Este estado de relativa abundancia es todo gracias a la llamada «economía de consumo» en sí, que no es más que un proceso que proporciona lo que la gran masa de la población necesita y desea. Los habitantes del mundo industrializado ya no tienen que preocuparse de que una mala cosecha lleve a la inanición, o que una inundación lleve a la indigencia permanente. Con la industrialización y la proliferación de los mercados llega el «lujo». Pero lo que constituye exactamente el lujo sigue siendo totalmente relativo.

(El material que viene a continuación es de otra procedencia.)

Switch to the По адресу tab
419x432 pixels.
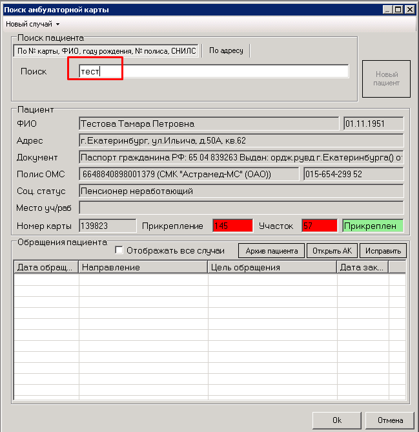226,50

No obstante, no es una coincidencia que la preocupación moderna por una cantidad «excesiva» de bienes y servicios a menudo conduce a la demanda de impuestos, reglamentos, planificación central y otros esfuerzos para obligarnos a todos a volver meramente a lo «necesario». El «New Deal Verde» y el «Gran Reajuste» son sólo dos ejemplos. Gracias a todo este lujo «consumista», se dice que hemos arruinado el medio ambiente, nuestra cultura, e incluso nuestras propias familias y vidas.

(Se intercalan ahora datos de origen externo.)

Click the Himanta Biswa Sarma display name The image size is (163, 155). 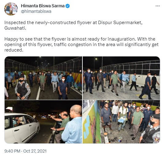point(43,6)
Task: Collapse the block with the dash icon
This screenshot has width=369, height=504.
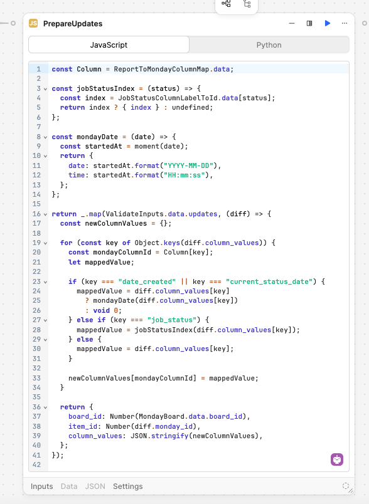Action: [292, 23]
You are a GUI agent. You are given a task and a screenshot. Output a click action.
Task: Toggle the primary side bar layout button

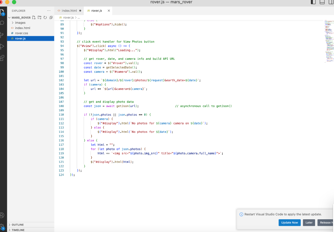coord(313,2)
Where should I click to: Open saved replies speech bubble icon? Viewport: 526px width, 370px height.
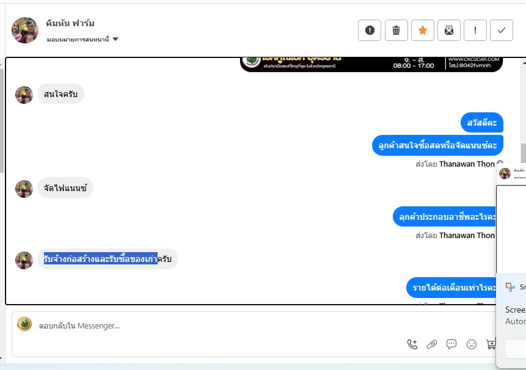click(x=451, y=344)
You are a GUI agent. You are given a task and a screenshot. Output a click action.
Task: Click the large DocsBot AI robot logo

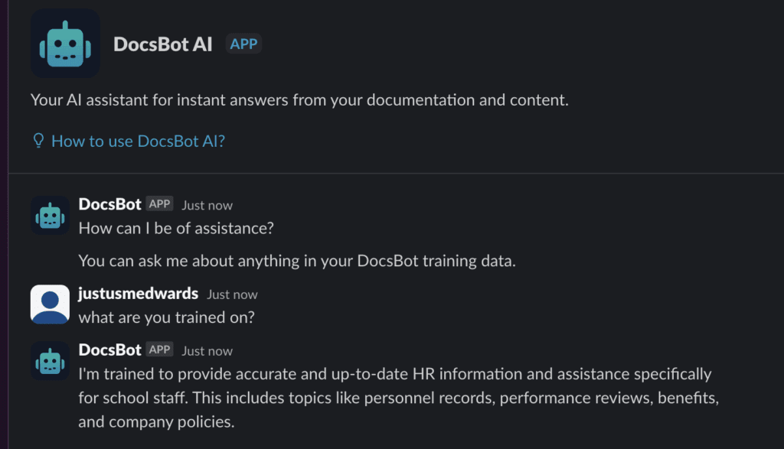click(x=65, y=44)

Como los aristócratas de antaño, la clase gobernante de hoy cree que sólo a ellos se les puede confiar el control del acceso a los frutos de la industria humana. De lo contrario, la gente común podría usar estos frutos imprudentemente o para fines políticamente inaceptables. Pero pueden estar seguros de que la clase gobernante tomará un buen pedazo del pastel a cambio de sus «servicios». El impulso de controlar todo esto es claramente antiguo. La Navidad sólo ofrece a las élites y a sus amigos otra oportunidad de regañar al público por sus «excesos».

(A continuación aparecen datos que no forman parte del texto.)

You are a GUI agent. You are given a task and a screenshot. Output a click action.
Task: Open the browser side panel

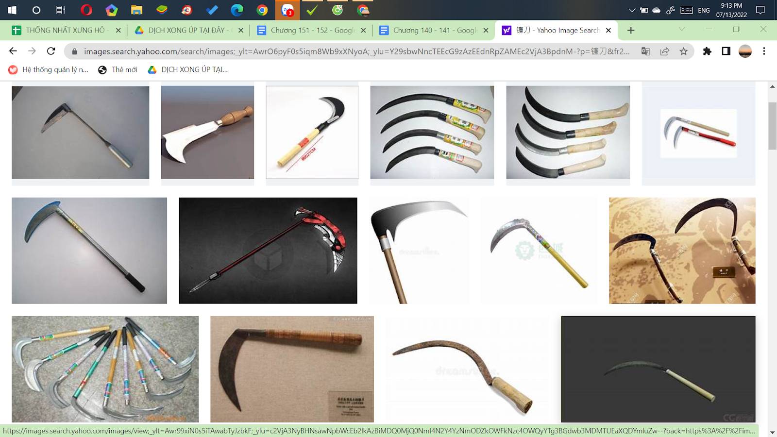point(726,51)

Pero si los intelectuales y aristócratas de hoy en día están tan preocupados por el impacto de los bienes de consumo en la virtud —hoy en día definida tal vez como el nivel de «vigilancia» y afición a la socialdemocracia— déjenlos enseñar con el ejemplo. Dejemos que la élite de Nueva York y Washington renuncie a sus vacaciones elegantes, sus jets privados, coches de lujo y sus segundas (y terceras) casas. Dejen que los intelectuales donen sus salarios universitarios a otros.
Hasta entonces, me encontrarás envolviendo regalos de Navidad.